Chaque participant signe une liste d’émargement en début de réunion. Pendant la RCP, chaque dossier est discuté en suivant quatre étapes :
- Présentation du cas par le médecin référent.
- Discussion du cas entre les professionnels de santé.
- Décision collégiale.
- Rédaction du compte rendu, qui peut être effectuée pendant la réunion ou rapidement après par le secrétaire de la réunion. Ce compte rendu est intégré au dossier médical du patient et peut être communiqué aux autres professionnels de santé, tels que le médecin traitant. Il doit systématiquement mentionner la date de la réunion, le nom et la qualité des intervenants, la décision de la RCP, éventuellement les alternatives envisagées, les références scientifiques utilisées, le nom du médecin référent chargé du suivi de la décision.
Il est important de noter que les RCP ne nécessitent pas nécessairement une unité de lieu. Bien qu’il soit plus facile de réunir tous les participants dans la même pièce, il est possible d’organiser des RCP en ligne via des solutions de visioconférence sécurisées. Cela nécessite cependant de mettre en place un mécanisme de partage sécurisé des dossiers médicaux pour que tous les participants aient accès aux mêmes informations tout en préservant la confidentialité des données.
Si le médecin référent du patient décide de ne pas suivre la décision de la RCP, les raisons doivent être clairement argumentées et consignées dans le dossier du patient. En plus de la traçabilité du compte rendu dans chaque dossier patient, le secrétariat en charge de la RCP doit tenir un registre permettant d’enregistrer, lors de chaque réunion, le nom des participants, les noms des patients dont les dossiers sont évalués et les décisions prises. Ces éléments permettront au responsable de la RCP de produire un rapport d’activité annuel, comprenant le nombre de réunions annuelles, le nombre de cas discutés, les critères de sélection, l’adéquation des décisions aux recommandations en vigueur, la liste des actions d’amélioration engagées ou finalisées suite à la RCP, etc.
Quels sont les avantages et les risques des RCP ?
L’instauration et la systématisation des RCP ont des conséquences positives à la fois pour le patient et pour l’équipe médicale en charge de son traitement. En oncologie, les RCP ont permis de standardiser les prises en charge et d’améliorer le suivi des patients. Les concertations pluridisciplinaires favorisent la transparence de l’information entre tous les acteurs impliqués et peuvent être utiles en cas de litige. Les RCP favorisent également la recherche translationnelle en permettant un diagnostic plus précis, une meilleure communication entre les équipes, la possibilité pour les praticiens et les chercheurs de confronter leurs idées et d’émerger de nouvelles études, ainsi qu’une accélération du recrutement des patients dans les essais thérapeutiques.

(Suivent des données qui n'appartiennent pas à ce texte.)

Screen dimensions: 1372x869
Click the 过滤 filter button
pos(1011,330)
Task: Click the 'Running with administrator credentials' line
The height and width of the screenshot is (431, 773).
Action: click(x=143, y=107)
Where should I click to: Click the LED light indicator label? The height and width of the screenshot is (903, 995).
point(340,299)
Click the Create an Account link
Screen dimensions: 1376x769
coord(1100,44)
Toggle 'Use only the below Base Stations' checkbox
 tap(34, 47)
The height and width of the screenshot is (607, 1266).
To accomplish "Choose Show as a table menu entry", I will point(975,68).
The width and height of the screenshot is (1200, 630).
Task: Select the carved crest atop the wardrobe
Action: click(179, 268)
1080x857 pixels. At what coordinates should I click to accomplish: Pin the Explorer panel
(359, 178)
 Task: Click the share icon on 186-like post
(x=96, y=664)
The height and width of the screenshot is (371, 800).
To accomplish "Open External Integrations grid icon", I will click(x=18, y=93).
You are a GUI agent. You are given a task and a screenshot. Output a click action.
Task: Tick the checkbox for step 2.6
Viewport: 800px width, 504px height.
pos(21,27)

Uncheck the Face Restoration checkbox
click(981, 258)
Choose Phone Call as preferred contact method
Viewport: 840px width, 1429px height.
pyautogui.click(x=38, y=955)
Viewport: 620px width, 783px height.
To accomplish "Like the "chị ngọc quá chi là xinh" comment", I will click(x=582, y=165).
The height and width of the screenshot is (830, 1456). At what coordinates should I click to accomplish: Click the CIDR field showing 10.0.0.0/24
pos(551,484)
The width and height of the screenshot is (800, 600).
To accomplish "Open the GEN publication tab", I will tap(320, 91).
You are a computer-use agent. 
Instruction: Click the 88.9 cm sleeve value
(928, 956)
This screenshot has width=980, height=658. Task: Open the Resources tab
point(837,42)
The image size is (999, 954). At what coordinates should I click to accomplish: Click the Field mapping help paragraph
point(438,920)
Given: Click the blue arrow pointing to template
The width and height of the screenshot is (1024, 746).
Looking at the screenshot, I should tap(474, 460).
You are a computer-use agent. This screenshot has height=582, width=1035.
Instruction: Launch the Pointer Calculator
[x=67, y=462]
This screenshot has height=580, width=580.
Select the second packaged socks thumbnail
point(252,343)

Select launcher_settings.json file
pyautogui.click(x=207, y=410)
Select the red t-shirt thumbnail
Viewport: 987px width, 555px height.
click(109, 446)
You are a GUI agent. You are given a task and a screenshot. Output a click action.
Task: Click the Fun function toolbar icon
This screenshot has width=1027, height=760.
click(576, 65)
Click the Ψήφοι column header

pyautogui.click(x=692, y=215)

Pour que les RCP ne limitent pas la liberté de prescription de chaque praticien, il est essentiel que les décisions soient clairement collégiales et argumentées. Lorsque les membres de la RCP ne sont pas d’accord, cela doit être consigné dans le compte rendu, ce qui permettra au médecin référent de choisir la meilleure option selon lui. En cas de RCP en ligne, il est essentiel de s’appuyer sur l’expertise de la Direction des Services Informatiques des hôpitaux pour sécuriser les échanges.